While the video above will easily teach you how to do EFT, it is very important to realize that self-treatment for serious issues is not recommended. For serious or complex issues, you need an experienced practitioner to guide you through the process, as there is an incredible art to it; it typically takes years of training to develop the skill to tap on deep-seated, significant issues

Tips to Try Meditation and Mindfulness Right Now

You can certainly take a professionally organized mindfulness training program, however if you haven't you can still become more mindful in your daily life. Ideally, start out your day with a mindfulness "exercise," such as focusing on your breathing for five minutes before you get out of bed. Focus on the flow of your breath and the rise and fall of your belly.13 This can help you to stay better focused for the rest of the day.

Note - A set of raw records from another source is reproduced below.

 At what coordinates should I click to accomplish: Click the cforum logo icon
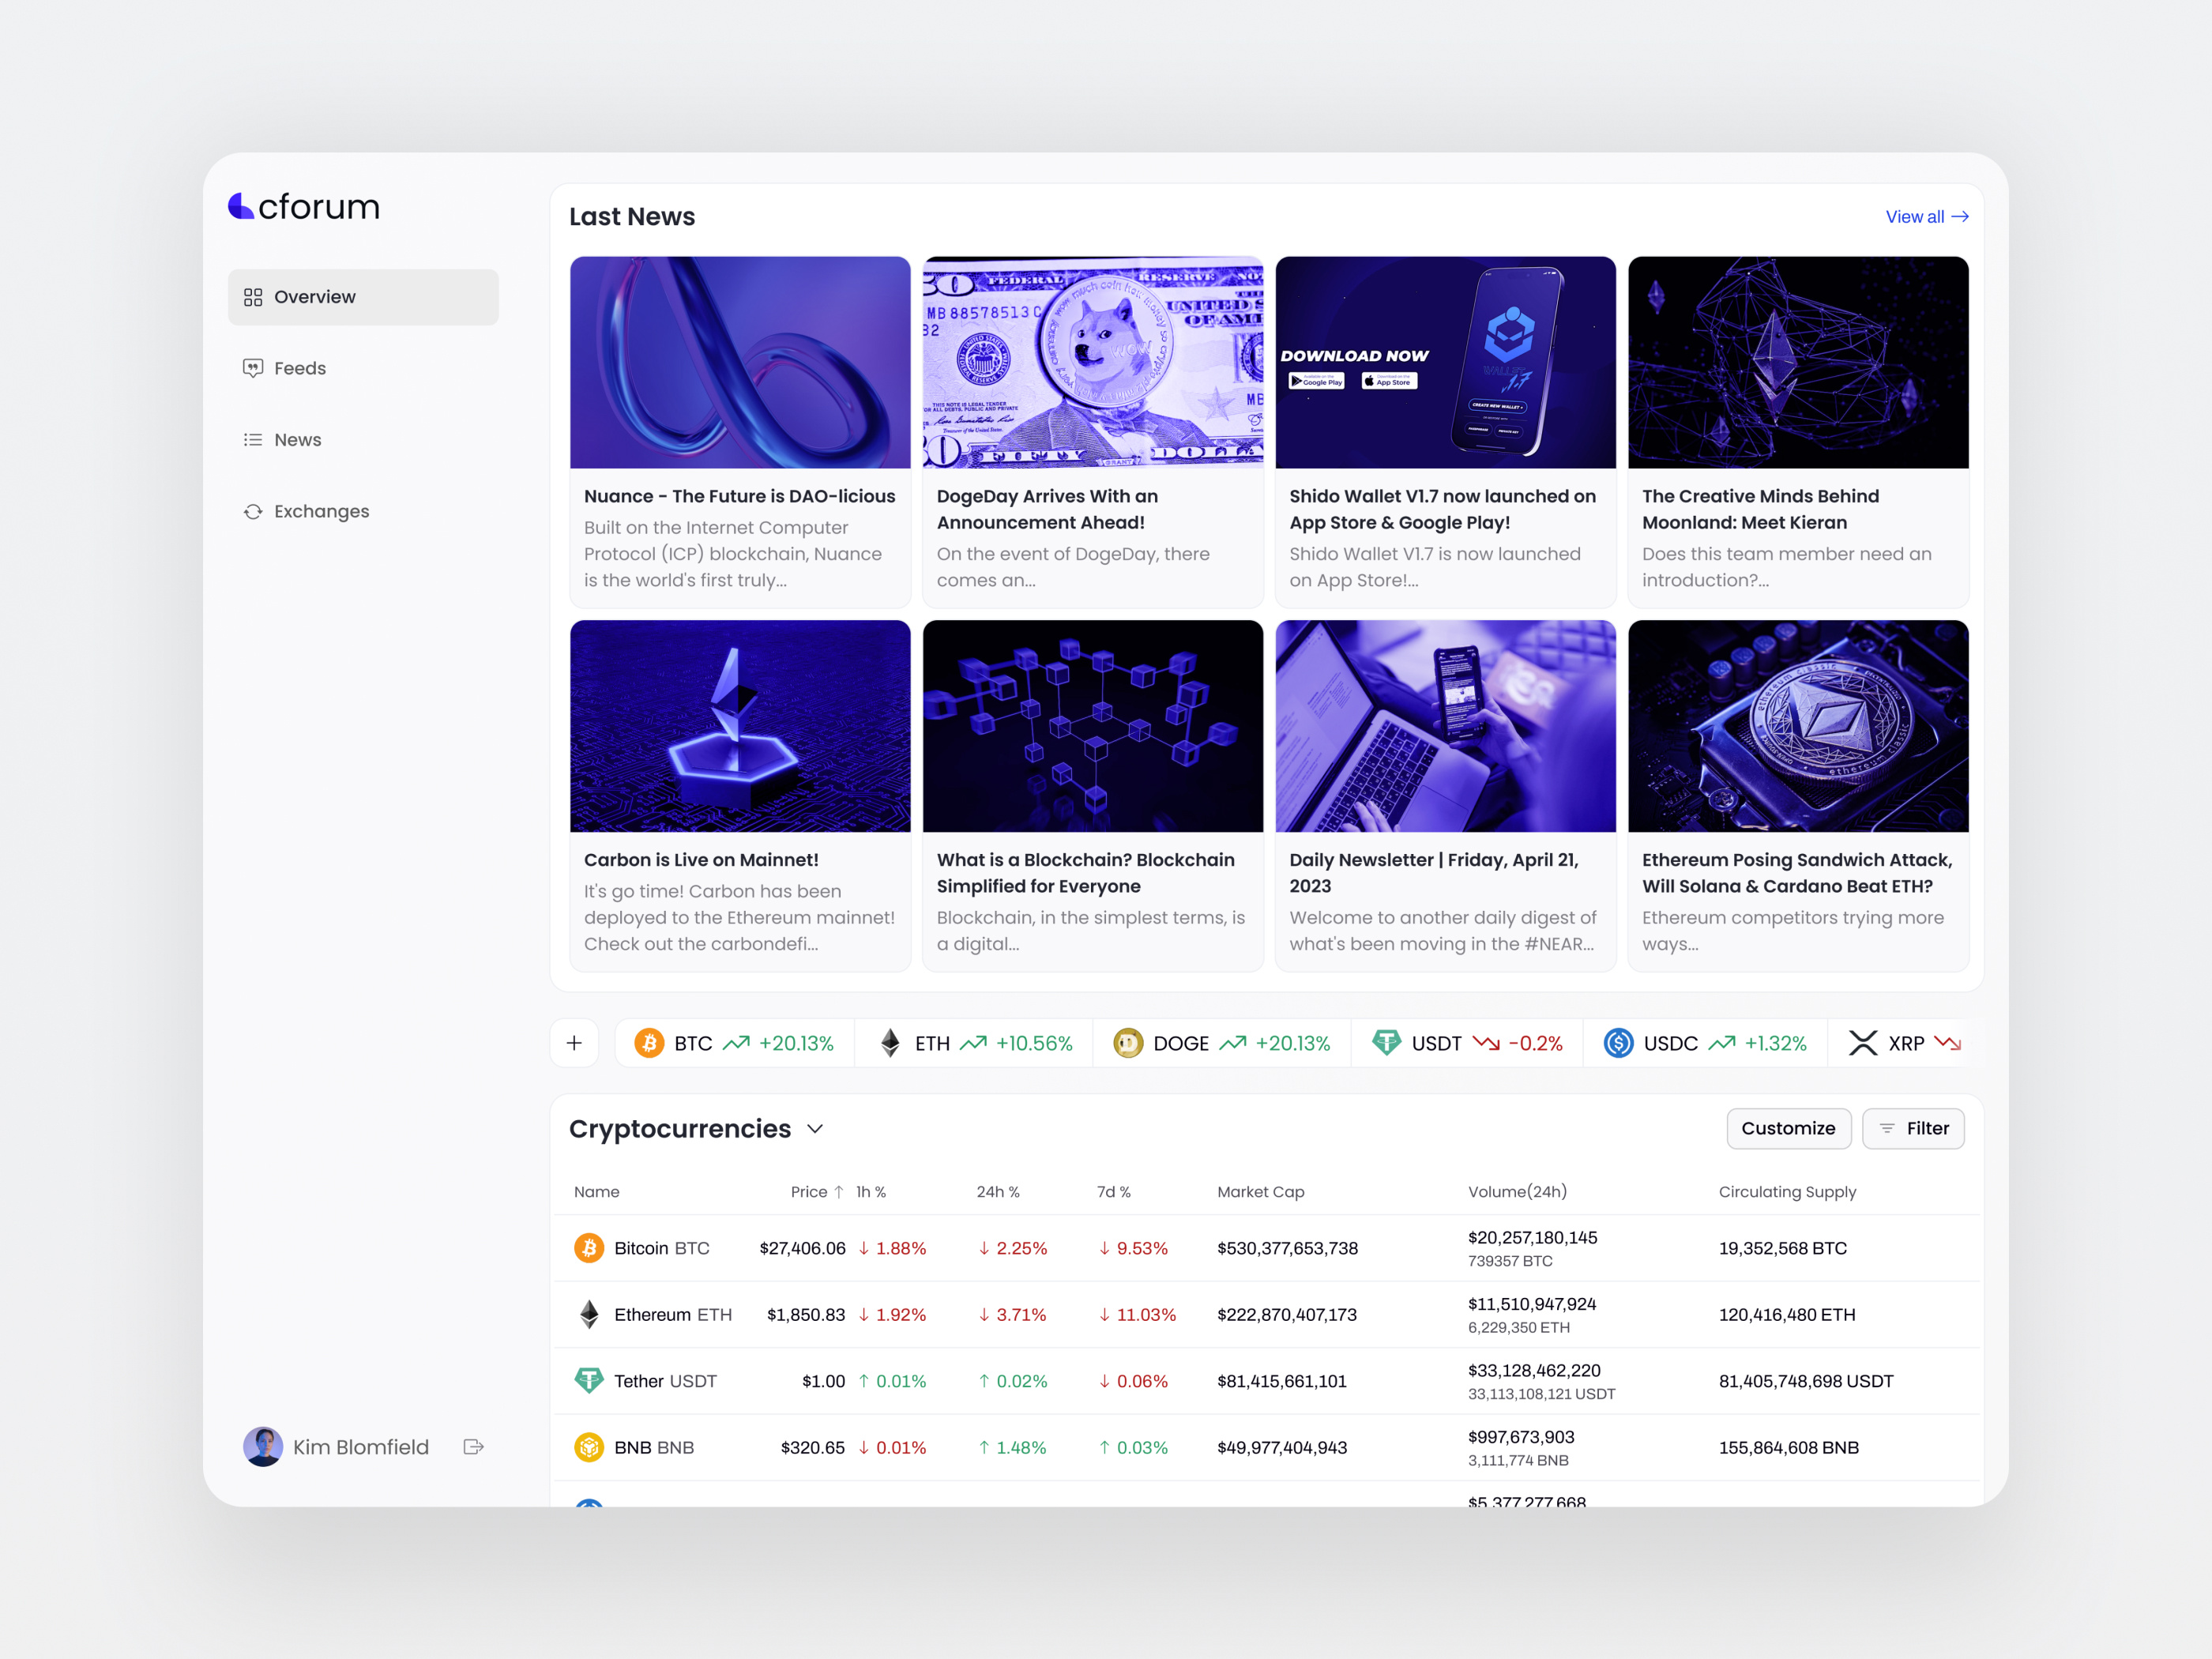point(243,207)
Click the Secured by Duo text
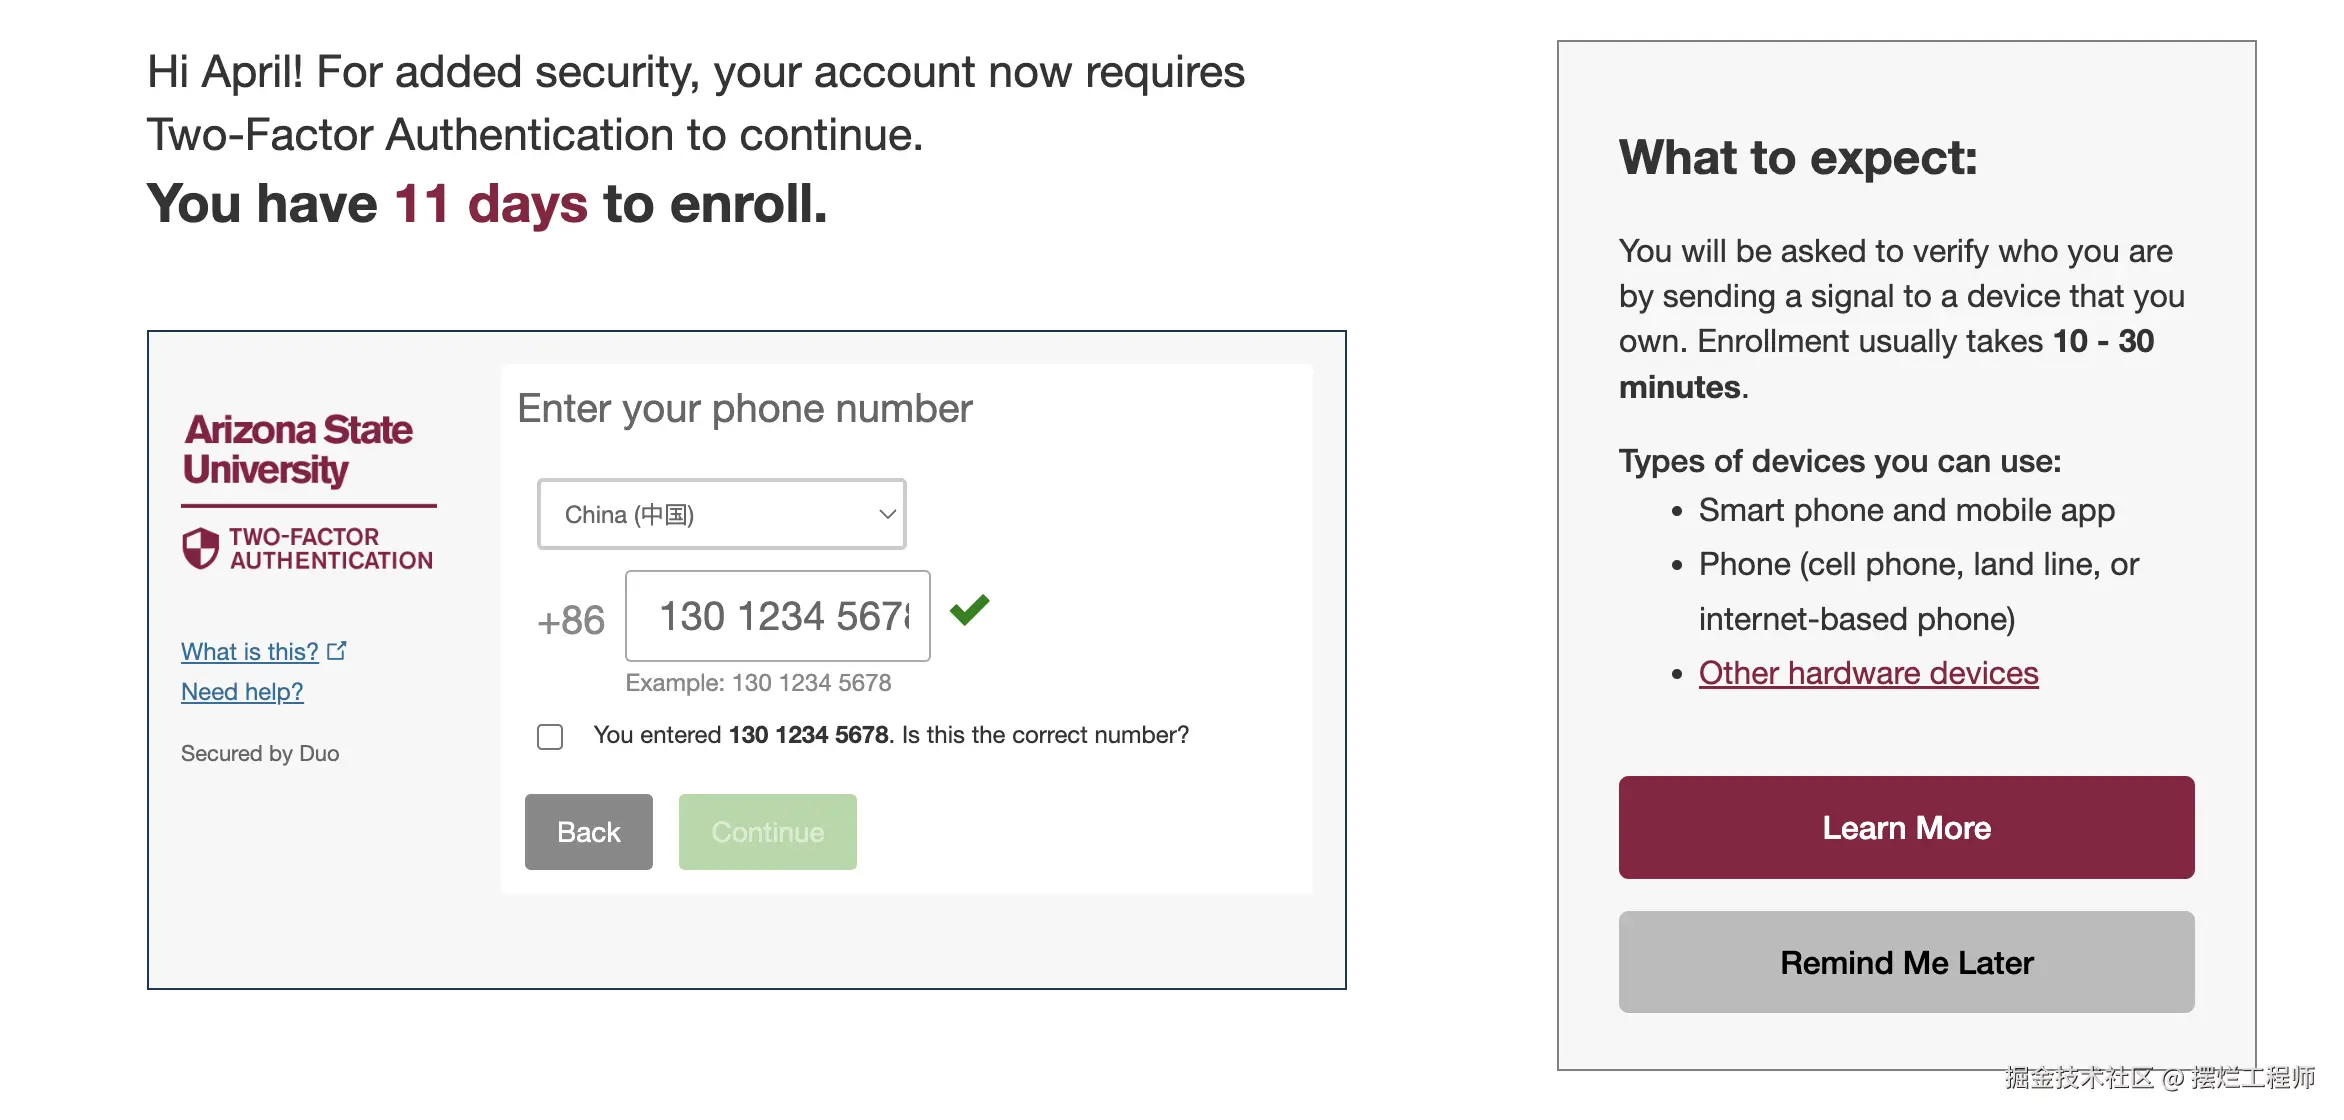The height and width of the screenshot is (1120, 2344). 260,754
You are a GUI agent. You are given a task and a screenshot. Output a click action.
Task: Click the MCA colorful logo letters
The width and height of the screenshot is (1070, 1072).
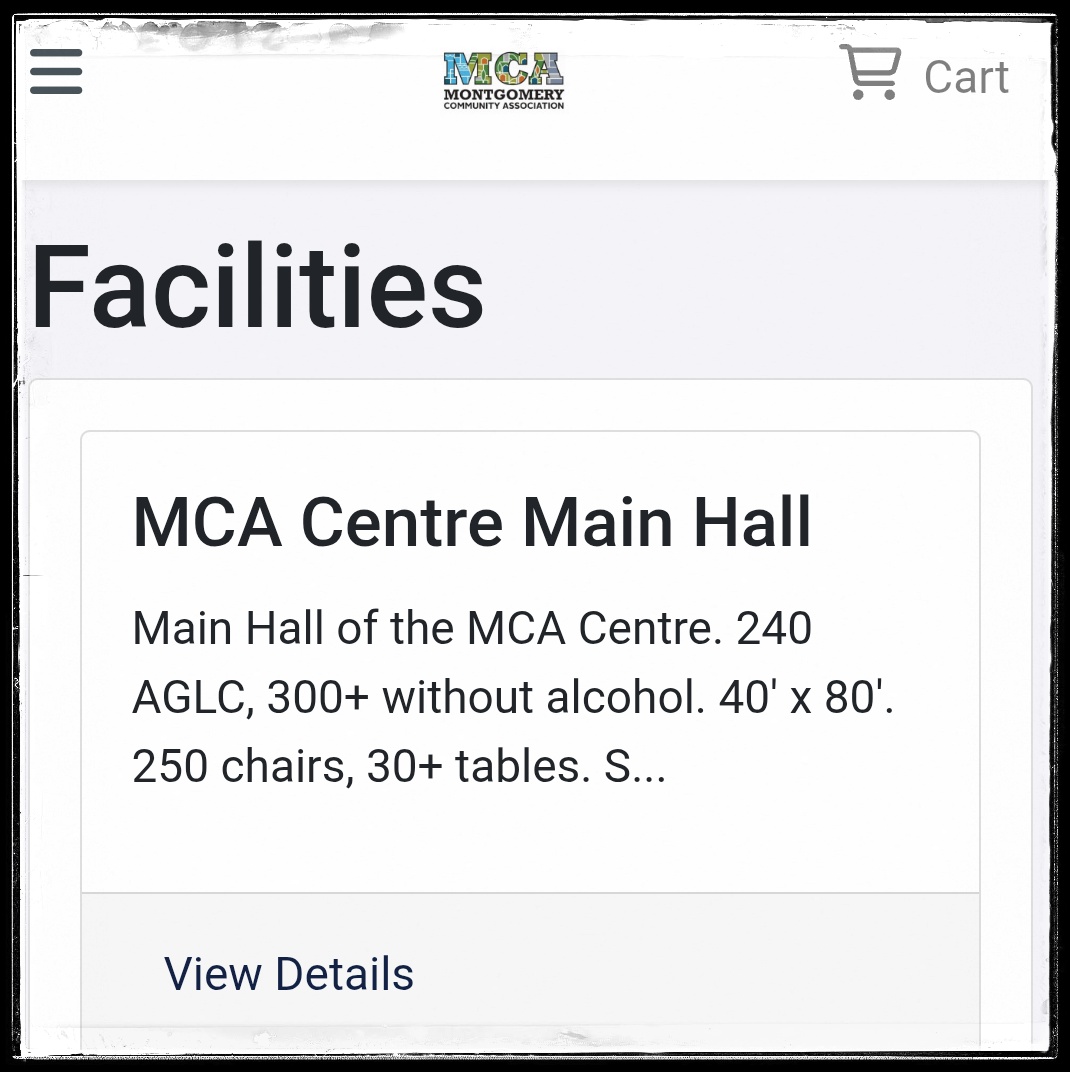point(503,68)
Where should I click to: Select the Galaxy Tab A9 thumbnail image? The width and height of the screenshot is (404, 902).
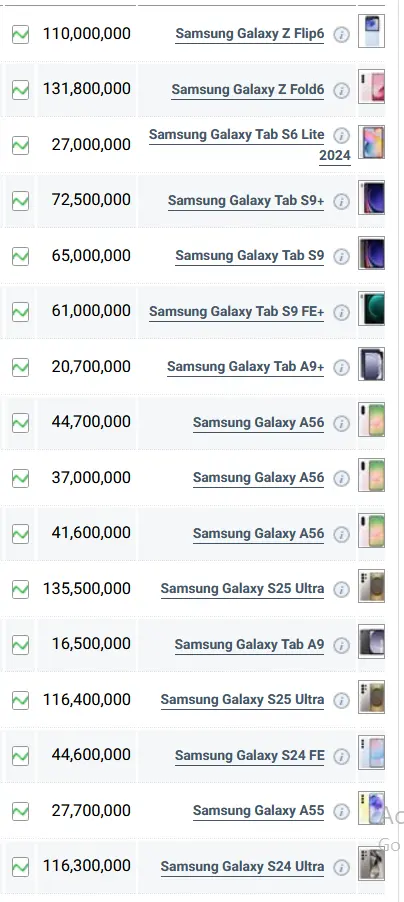pyautogui.click(x=371, y=641)
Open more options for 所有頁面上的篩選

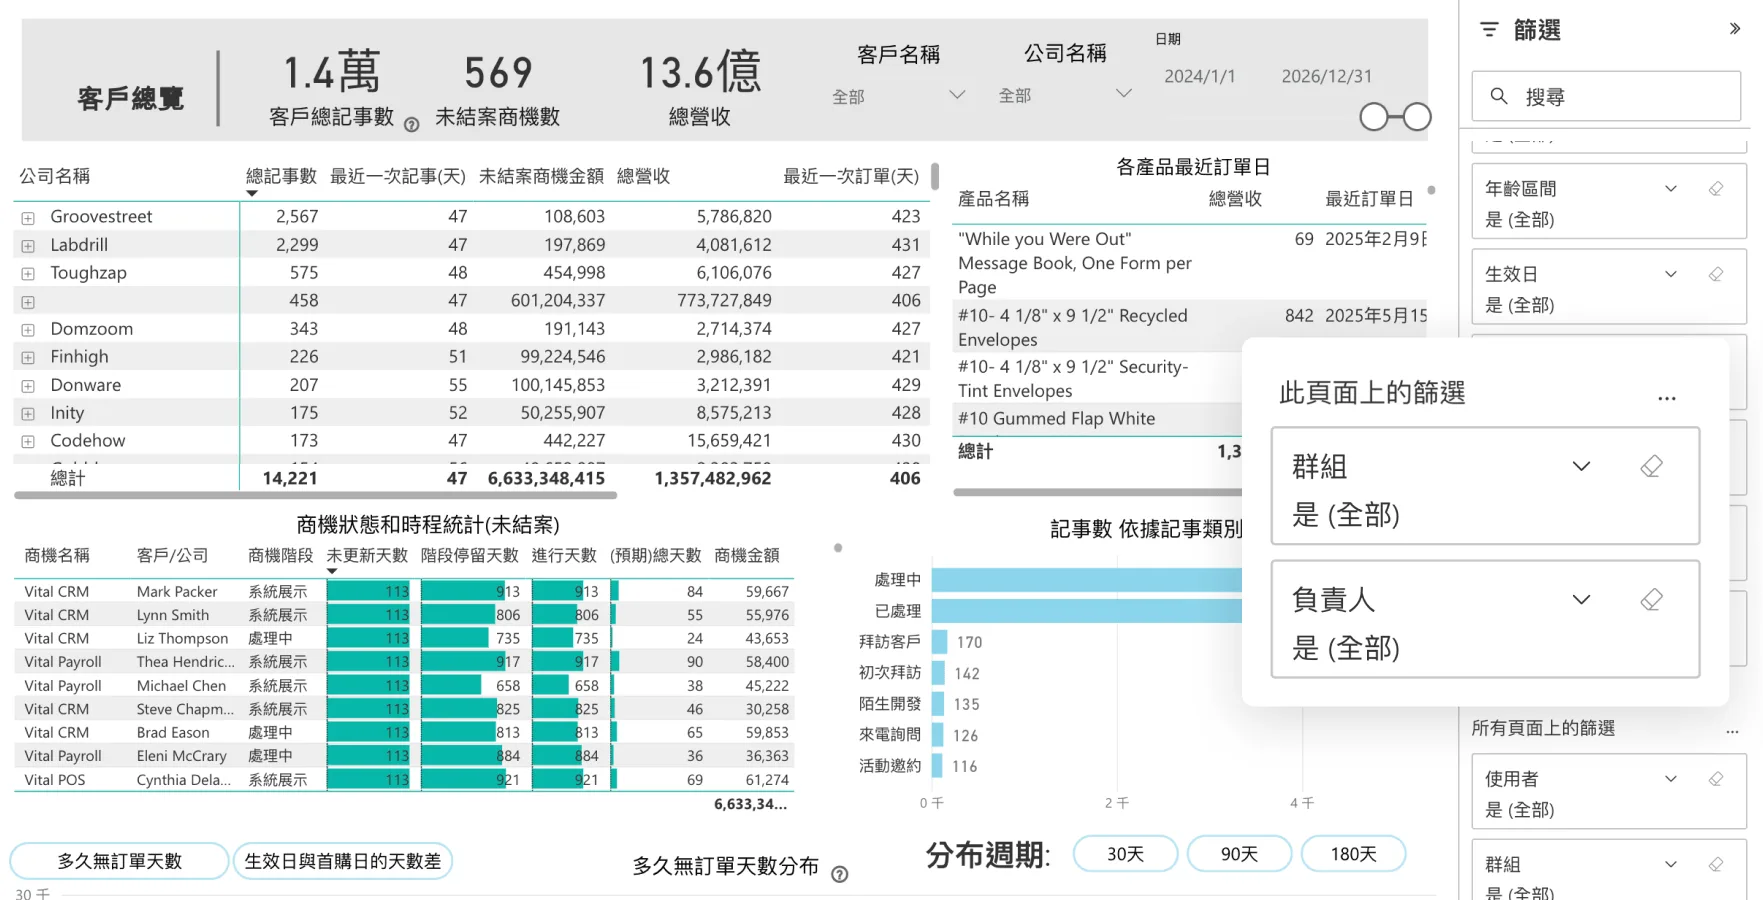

As the day goes on, try to minimize multi-tasking, as this is the opposite of mindfulness. If you find yourself trying to complete five tasks at once, stop yourself and focus your attention back to the task at hand. If emotionally distracting thoughts enter your head, remind yourself that these are only "projections," not reality, and allow them to pass by without stressing you out. Additional tips for being mindful, published in Visions Journal, include:14

When you are walking, tune into how your weight shifts and the sensations in the bottom of your feet. Focus less on where you are headed. Don't feel that you need to fill up all your time with doing. Take some time to simply be. When your mind wanders to thinking, gently bring it back to your breath.
Notice how the mind likes to constantly judge. Don't take it seriously. It's not who you are. Practice listening without making judgments. Notice where you tend to zone out (e.g., driving, emailing or texting, web surfing, feeding the dog, doing dishes, brushing teeth, etc.). Practice bringing more awareness to that activity.
Spend time in nature.

As for meditation, this, too, can be done right at home with very little formal "training" necessary. Simply sit quietly, perhaps with some soothing music, breathe rhythmically, and focus on something such as your breathing, a flower, an image, a candle, a mantra, or even just being there, fully aware, in the moment. Some people prefer to close their eyes to block out visual stimulation. If you find that your mind starts to wander, direct it back to your focal point and continue from there. Ideally, set aside 25 minutes twice a day to practice meditation. You can also try it in shorter segments, but ultimately try to work your way up to 25 minutes.